There's an answer to that: let's monitor the DefCon Internet connection. It's 100-mbps sustained traffic throughout the day with the craziest stuff that goes across the Internet. DefCon protects this traffic, protecting peoples privacy (except the public WiFi of course), but maybe they should open this up to researchers.
For example, consider these questions:
- What percentage of the websites attendees visit (like Facebook) are protected with 1024-bit SSL keys that can be easily broken by the NSA?
- How many use "forward security"?
- How many use VPNs in a manner that can easily be cracked, such as those using MSChapV2?
- How many BitCoin transactions, and what's the totally value transferred at DefCon?

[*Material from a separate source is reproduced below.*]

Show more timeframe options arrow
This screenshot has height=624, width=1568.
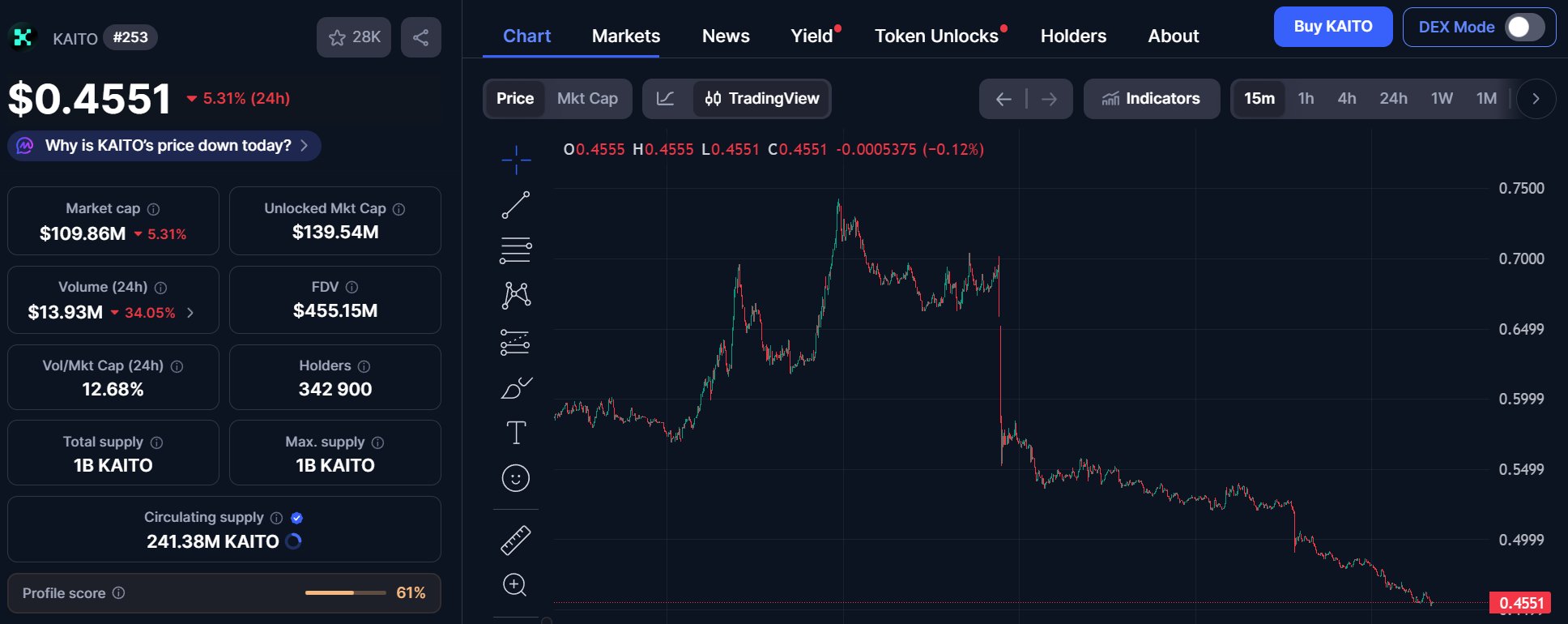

- What is the percentage of HTTPS vs. HTTP?
- What is the percentage of mobile vs. desktop browsers? Mobile apps?
- How much is Tor? BitTorrent? YouTube streaming?
- How much is "hacker" traffic, such as nmap scans or tunneling non-DNS traffic on DNS port 53?
- What are some cool Maltego transforms that can link people together in 3 degrees of separation?
- How many unique SMTP email addresses were seen? unique login names? passwords? password hashes?
In short, assuming that the NSA is monitoring the DefCon traffic, what do they see?
All of this info is interesting without having to tie it back to individual identities. We can report the number of BitCoins transferred at DefCon without revealing who did them, for example.
Unfortunately, the privacy difficulties may be insurmountable. The number of researchers data mining this would have to be small, and they'd have to sign NDAs, but there is a good chance that even this isn't practical.
The sorts of researchers you want is those making deep-packet-inspection tools, such as my Ferret tool. So consider me a typical researcher.
I never need to see the network traffic itself. I can update my tool to answer the above statistics using traffic from other sources. Thus, I can build a tool that generates the above information so that DefCon can show the updating statistics live on their website next year. But the results will be incomplete. To extract the best information, I need a copy of the real traffic to work from. I need to run it through my code, produce results, then go back and modify the code to produce better results.
I'm going to update my Ferret tool over the next year to produce such results live for next year. Hopefully, the conference organizers will find a way to do a live display of the results. But, the reason I'm posting this is to encourage The Dark Tangent to collect a large capture (e.g. 1-terabyte) of real data and let me play with it under an NDA.